The beggars would be placed at key intersections, mostly in the center and north of the country. As summer, and especially bein hazmanim, is prime “driving time” in Israel, the begging “industry” grows significantly during summer months. The beggars’ modus operandi is generally to come up to a car and proffer either an open hand or a can before drivers. Often drivers have their windows open, and the children have been known to stick their hands inside the vehicle. If windows are closed, they usually gesture that they want a donation, and if denied, they move on to another vehicle.

The children are generally not violent, although some drivers have complained that they faced “aggressive” beggars who would not allow them to drive until they got some money. The real danger, police said – besides the annoyance factor – is that the children would dart in and out of traffic when a traffic light changed, in order to maximize their time seeking money from drivers before they accelerated away from an intersection. Under such circumstances, police said, drivers could find themselves running down a beggar.

In addition to the traffic dangers, the children themselves were left out in the hot sun to collect money – many without food or water for the entire period of their “shift.” Police on Monday picked up several children in northern Israel who were hungry and thirsty, and nearing heat exhaustion. Police ascertained their identity and arranged for them to be returned home, to villages in the area of Jenin.

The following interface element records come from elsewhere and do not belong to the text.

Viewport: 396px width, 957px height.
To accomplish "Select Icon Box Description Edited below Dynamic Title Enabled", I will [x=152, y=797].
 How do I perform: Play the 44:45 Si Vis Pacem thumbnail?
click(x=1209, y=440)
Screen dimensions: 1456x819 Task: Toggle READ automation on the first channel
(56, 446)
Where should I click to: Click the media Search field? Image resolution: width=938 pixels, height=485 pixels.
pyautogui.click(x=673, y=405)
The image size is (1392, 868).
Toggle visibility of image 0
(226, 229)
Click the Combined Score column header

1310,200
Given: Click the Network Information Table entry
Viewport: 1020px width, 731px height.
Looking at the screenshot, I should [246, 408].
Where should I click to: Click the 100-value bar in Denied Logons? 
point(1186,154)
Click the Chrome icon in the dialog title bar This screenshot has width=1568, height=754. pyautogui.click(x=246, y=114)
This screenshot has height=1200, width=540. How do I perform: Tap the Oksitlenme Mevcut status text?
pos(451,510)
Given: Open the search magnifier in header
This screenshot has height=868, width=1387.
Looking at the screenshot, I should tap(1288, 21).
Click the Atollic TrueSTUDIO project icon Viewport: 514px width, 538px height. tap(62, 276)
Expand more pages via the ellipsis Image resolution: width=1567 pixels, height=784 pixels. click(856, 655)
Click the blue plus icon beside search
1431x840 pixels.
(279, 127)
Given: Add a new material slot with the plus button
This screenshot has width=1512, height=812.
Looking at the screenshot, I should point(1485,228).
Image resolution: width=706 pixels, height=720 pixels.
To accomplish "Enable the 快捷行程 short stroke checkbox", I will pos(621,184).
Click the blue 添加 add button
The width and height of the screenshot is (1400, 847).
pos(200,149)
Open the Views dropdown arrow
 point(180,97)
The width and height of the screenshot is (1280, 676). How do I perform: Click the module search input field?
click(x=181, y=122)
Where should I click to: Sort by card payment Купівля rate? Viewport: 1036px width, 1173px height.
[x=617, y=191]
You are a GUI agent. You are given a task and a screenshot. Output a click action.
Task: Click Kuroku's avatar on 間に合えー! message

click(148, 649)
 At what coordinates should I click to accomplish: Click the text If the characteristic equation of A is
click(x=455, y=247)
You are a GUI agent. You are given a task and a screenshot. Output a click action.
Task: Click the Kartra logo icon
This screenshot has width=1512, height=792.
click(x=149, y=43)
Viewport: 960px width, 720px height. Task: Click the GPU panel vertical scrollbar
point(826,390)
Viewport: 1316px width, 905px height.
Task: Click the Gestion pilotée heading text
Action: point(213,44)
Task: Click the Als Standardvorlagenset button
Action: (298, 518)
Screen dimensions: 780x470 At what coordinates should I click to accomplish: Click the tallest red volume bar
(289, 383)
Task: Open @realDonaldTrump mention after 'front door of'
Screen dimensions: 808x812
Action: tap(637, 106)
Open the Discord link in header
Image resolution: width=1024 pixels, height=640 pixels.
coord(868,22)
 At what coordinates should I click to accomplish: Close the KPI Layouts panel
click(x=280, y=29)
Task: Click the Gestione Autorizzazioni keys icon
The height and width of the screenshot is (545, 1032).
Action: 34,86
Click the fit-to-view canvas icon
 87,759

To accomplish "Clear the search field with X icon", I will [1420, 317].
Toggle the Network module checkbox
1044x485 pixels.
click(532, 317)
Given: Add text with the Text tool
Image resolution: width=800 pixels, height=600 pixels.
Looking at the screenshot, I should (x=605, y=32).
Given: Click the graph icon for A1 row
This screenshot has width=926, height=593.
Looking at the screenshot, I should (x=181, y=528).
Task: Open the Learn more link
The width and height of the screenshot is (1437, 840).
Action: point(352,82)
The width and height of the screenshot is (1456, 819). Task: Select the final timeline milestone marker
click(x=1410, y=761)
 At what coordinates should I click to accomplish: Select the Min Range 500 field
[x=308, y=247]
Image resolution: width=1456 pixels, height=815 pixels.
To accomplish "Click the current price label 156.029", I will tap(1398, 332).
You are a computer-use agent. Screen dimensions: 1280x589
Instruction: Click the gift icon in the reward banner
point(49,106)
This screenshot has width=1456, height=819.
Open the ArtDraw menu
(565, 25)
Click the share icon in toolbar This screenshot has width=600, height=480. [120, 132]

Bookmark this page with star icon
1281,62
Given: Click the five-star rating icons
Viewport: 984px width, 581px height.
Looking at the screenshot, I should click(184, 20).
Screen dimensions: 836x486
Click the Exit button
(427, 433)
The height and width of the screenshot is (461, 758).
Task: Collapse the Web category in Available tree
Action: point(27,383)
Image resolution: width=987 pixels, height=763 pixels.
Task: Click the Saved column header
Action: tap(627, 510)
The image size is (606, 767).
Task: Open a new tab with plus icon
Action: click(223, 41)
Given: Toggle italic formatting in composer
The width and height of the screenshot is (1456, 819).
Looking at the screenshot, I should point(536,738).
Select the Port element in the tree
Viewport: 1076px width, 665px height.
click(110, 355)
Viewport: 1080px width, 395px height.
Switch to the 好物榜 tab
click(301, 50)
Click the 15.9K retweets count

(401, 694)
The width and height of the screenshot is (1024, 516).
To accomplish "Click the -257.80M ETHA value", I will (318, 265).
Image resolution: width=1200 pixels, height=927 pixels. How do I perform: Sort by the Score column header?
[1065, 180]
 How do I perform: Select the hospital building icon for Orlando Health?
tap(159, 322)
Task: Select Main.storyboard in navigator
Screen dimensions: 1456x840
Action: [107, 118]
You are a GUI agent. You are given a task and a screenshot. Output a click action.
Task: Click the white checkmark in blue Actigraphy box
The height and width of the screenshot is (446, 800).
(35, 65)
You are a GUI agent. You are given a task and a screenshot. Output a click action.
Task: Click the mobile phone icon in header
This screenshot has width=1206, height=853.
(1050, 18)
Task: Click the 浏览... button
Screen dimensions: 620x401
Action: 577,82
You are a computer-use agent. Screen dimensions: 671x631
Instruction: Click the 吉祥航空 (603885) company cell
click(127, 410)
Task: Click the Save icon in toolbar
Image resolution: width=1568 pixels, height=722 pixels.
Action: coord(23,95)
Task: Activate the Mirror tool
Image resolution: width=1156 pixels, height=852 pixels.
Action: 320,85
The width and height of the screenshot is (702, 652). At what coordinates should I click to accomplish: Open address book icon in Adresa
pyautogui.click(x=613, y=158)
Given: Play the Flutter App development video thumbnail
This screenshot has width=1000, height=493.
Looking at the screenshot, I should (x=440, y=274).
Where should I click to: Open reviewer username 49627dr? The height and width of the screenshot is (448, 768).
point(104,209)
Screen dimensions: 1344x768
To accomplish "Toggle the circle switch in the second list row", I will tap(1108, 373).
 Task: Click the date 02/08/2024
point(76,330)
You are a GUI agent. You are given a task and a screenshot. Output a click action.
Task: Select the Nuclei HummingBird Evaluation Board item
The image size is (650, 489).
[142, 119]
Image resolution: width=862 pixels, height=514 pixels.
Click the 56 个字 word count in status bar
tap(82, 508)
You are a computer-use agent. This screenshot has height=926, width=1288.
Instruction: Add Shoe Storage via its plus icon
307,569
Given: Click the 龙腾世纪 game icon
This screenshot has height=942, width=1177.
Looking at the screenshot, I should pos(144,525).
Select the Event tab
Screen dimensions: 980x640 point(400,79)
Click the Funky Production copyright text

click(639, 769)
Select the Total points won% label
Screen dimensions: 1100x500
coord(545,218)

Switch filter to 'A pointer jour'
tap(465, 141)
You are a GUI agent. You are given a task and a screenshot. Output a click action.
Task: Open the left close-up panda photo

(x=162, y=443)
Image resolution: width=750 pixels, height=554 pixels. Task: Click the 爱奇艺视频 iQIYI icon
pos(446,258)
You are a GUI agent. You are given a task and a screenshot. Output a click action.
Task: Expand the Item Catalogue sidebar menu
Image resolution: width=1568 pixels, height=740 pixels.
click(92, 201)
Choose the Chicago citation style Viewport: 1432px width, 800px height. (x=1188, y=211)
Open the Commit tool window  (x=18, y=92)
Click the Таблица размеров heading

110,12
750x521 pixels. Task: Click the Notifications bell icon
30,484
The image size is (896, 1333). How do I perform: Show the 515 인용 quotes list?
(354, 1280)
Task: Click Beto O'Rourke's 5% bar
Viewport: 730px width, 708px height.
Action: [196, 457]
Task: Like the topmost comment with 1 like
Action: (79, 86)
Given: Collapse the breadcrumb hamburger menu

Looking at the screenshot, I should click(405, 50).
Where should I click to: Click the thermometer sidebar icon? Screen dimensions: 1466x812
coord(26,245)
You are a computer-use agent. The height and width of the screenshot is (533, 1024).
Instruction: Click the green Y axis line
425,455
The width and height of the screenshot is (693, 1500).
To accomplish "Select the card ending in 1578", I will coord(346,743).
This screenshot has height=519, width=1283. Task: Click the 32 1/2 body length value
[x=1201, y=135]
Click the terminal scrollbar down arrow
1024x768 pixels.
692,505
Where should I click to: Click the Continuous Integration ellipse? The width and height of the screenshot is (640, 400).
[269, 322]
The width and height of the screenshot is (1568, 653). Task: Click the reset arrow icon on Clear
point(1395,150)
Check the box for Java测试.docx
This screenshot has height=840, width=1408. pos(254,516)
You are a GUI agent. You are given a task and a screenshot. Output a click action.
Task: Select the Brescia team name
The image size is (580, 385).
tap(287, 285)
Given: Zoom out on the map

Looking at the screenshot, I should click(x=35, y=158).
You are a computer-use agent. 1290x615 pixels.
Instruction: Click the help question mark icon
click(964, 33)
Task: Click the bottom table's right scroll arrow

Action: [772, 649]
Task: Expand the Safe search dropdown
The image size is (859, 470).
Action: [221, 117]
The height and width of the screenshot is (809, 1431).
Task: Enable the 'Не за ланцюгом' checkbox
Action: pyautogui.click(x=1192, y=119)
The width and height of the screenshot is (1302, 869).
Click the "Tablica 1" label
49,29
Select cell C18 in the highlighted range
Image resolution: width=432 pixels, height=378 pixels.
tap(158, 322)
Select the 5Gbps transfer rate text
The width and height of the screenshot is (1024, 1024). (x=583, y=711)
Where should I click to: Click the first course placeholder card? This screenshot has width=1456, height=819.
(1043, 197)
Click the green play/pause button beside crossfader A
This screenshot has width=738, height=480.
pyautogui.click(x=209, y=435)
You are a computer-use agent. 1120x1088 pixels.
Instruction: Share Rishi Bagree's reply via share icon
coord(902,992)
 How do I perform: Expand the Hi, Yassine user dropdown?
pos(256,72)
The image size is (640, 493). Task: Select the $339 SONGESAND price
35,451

Police are holding the main suspect in the case, considered the ringleader who arranged for transport of the children. He is also accused of taking the money from his “workers,” and throwing them a few coins when he drove them back home.

Police plan on filing charges against the suspect, and added that they would “continue to prevent illegal workers from entering Israel, and especially prosecute Israelis who make this possible. Those who facilitate entry of these workers or who provide them with a place to stay will be prosecuted to the full extent of the law.”